Yang Mu, noticing the minute changes in expression on Wu Ying’s face, spoke up. “Cultivator Yang greets Guardian Pang. Cultivator Long has spoken much of you.” Ignoring the suspicious look the other man shot her, she continued. “He often spoke of the Guardians of your illustrious sect with great fondness. May I ask when you were elevated to this esteemed position?”
“Four years after Cultivator Long left the Sect,” Jian Hong said. “Much has changed. Like our security procedures.”
“Oh?” Wu Ying said.
“Yes. Flying is no longer permitted by those not of the Sect,” Jian Hong said. “As the Guardian of the Gate, it is my responsibility to ensure that no breaches of our security occur. And that ruling, along with additional security formations, is just one of the many things I have added.”
“I see.” Wu Ying inclined his head. Guardian of the Gate. That had been Guardian Lu Xi Qi’s position. “We shall, of course, comply with the new rulings. Will you be escorting us the rest of the way to the Sect then?”
Guardian Pang’s lips pursed. At his gesture, the other inner sect cultivators dispersed, the Energy Formation cultivators going up the mountain rapidly and leaving them behind.
“No. I have many duties to attend to.” Then, recalling some of his manners, he inclined his head to Yang Mu. “Welcome to the Sect, Cultivator Yang. I hope your stay is tolerable.”

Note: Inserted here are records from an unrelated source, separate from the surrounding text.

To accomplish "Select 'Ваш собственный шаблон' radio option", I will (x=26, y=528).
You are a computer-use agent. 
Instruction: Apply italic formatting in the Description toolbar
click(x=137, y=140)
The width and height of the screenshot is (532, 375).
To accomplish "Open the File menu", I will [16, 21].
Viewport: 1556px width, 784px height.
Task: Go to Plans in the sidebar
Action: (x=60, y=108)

Before Wu Ying could ask what the man meant, Guardian Pang triggered part of the formation that surrounded them, allowing it to pull him away by bending space.
“What a waste of energy…” Yang Mu muttered for Wu Ying’s ears only.
He could only agree, having sensed the extrusion of energy as the formation triggered. It seemed much had changed in the time he was away. It seemed his return was not to be a triumphant one.